Lavoratori ‘in nero’, blitz della Finanza a calzaturificio e ristorante

GUARDIA DI FINANZA

TAVIANO  (LE)  8 lavoratori ‘in nero’ sono stati scoperti dai militari della Guardia di Finanza di Gallipoli coordinati dal capitano Francesco Mazza. 5 di loro, tutte donne  tra i 30 e i 46 anni, prestavano manodopera in un calzaturificio a Taviano, mentre gli altri 3,  due uomini di 44 e 19 anni e una 21enne, erano impiegati in una trattoria di Alliste. 

I titolari delle ditte individuali controllate sono stati invitati a sanare le predette violazioni aderendo all’istituto della diffida, beneficiando in tal modo del pagamento della sanzione in misura ridotta, nonché segnalati all’Agenzia delle Entrate per i profili di rilevanza fiscale.
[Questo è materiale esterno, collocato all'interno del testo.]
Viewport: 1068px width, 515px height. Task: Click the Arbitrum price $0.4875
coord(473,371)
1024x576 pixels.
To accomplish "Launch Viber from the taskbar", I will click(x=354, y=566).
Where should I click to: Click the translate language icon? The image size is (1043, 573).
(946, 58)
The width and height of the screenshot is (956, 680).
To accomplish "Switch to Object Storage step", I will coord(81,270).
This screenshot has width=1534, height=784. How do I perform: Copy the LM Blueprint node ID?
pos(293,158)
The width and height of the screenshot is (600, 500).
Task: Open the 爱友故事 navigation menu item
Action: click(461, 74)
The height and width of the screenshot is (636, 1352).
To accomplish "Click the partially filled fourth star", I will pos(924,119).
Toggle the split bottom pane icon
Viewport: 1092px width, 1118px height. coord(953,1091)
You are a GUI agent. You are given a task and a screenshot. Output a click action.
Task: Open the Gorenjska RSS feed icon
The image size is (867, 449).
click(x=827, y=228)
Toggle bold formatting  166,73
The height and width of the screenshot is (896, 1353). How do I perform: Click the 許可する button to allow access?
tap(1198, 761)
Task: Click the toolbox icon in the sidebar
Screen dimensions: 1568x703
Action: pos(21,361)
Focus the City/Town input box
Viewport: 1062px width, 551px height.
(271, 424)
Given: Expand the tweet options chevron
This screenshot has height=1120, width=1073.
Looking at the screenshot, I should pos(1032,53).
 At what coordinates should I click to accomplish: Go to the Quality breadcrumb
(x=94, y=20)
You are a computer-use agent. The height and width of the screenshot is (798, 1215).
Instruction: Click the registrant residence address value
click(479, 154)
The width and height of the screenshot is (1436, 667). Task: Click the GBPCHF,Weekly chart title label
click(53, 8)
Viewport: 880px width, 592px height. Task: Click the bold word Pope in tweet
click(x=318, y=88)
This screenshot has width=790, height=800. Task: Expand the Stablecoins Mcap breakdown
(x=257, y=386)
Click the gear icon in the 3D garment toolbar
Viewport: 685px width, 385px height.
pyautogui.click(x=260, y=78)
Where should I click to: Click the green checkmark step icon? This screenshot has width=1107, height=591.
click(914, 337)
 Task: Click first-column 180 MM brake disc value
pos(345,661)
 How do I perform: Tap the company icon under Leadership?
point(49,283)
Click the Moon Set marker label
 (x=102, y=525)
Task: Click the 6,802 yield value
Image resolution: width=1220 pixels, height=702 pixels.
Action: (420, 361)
In tali casi la legge prevede anche, per ogni lavoratore non regolarmente assunto, una sanzione amministrativa da un minimo di 1.500 € ad un massimo di 12.000 €, oltre a 150 € per ogni giornata lavorativa irregolarmente prestata.

Le ditte in questione sono state segnalate alla Direzione Provinciale del Lavoro di Lecce per l’adozione del provvedimento di sospensione dell’attività imprenditoriale, in quanto la manodopera non regolarmente assunta superava il 20% del totale dei lavoratori presenti sul luogo di lavoro.

Dall’inizio dell’anno in provincia di Lecce, le Fiamme Gialle hanno scoperto 102 lavoratori ‘in nero’ e 71 lavoratori ‘irregolari’.